Explaining modern server monitoring stacks for self-hosting with NixOS

Solene · September 11, 2022, 5:19pm

Solene · September 11, 2022, 5:21pm

I don’t know how to refresh the open graph information in discourse to fix the typo

Lun · September 11, 2022, 5:24pm

Add some random query string to the link?

Solene · September 11, 2022, 5:33pm

It worked! that was a good idea

TLATER · September 13, 2022, 10:54am

TIL about collectd. It’s probably time to revisit metrics Thanks!

Solene · September 13, 2022, 11:06am

there are also Telegraf as an agent, very minimal.

And netdata, but it can works standalone providing SO MANY METRICS without any configuration pain if you don’t want to centralize metrics.

NickCao · September 13, 2022, 3:55pm

I’m using plain telegraf with prometheus without a dashboard. Years of operation learned me a lesson: I don’t have a spare display for staring at the metrics, a handful of alerts for the most critical events are more than enough.

Solene · September 13, 2022, 5:13pm

Metrics are often useful to understand a problem.
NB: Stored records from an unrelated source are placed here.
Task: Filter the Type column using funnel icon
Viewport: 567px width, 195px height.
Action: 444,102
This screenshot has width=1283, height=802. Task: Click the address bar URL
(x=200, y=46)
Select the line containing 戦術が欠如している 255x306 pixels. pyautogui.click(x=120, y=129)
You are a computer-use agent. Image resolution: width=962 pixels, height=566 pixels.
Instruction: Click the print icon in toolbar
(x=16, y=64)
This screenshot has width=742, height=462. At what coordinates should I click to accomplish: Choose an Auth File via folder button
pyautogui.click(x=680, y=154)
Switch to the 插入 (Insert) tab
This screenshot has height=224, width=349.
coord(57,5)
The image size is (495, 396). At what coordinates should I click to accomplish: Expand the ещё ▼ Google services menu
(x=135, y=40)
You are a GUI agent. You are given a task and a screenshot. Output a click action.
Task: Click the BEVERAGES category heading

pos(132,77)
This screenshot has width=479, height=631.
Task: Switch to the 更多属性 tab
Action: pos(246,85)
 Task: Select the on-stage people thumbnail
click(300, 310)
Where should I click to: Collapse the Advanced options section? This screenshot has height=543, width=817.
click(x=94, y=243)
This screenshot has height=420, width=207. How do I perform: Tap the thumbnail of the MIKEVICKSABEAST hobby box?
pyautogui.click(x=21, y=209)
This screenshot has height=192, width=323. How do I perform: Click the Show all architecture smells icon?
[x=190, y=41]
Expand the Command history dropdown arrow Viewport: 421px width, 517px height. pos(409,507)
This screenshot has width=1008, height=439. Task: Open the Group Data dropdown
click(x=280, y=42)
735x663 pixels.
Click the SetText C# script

It doesn’t replace alerting.

Solene · September 15, 2022, 6:54am

Wow, netdata is a lot more powerful than when I tested it ~8 years ago. It now has persistent data storage on disk, instead of keeping everything in memory

And it recently got machine learning based anomaly detection. I’m curious to see if it gives good results. My issue with netdata is that you can’t access the logs if the system is down

  services.netdata.enable = true;
  services.netdata.config = {
      global = {
          "page cache size" = 32; # max 32MB o memory
          "update every" = 30; # 30s interval
      };
      ml = {
          "enabled" = "yes"; # machine learning
      };
  };

valyala · September 17, 2022, 5:26am

Thanks for sharing various options for server monitoring in a clear way! The second option - VictoriaMetrics + vmagent - can be simplified further by removing vmagent from the configuration and using a sole VictoriaMetrics for metrics scraping - see these docs. This should reduce memory usage by another 13MB. Also try playing with -memory.allowedBytes command-line option at VictoriaMetrics if you need reducing memory usage even more.Here is the -help description for this option:

-memory.allowedPercent float
     Allowed percent of system memory VictoriaMetrics caches may occupy.
     See also -memory.allowedBytes. Too low a value may increase cache miss rate usually resulting in higher CPU and disk IO usage.
     Too high a value may evict too much data from OS page cache which will result in higher disk IO usage
     (default 60)

Solene · September 17, 2022, 7:43am

Wow cool! I’m going to try, thank you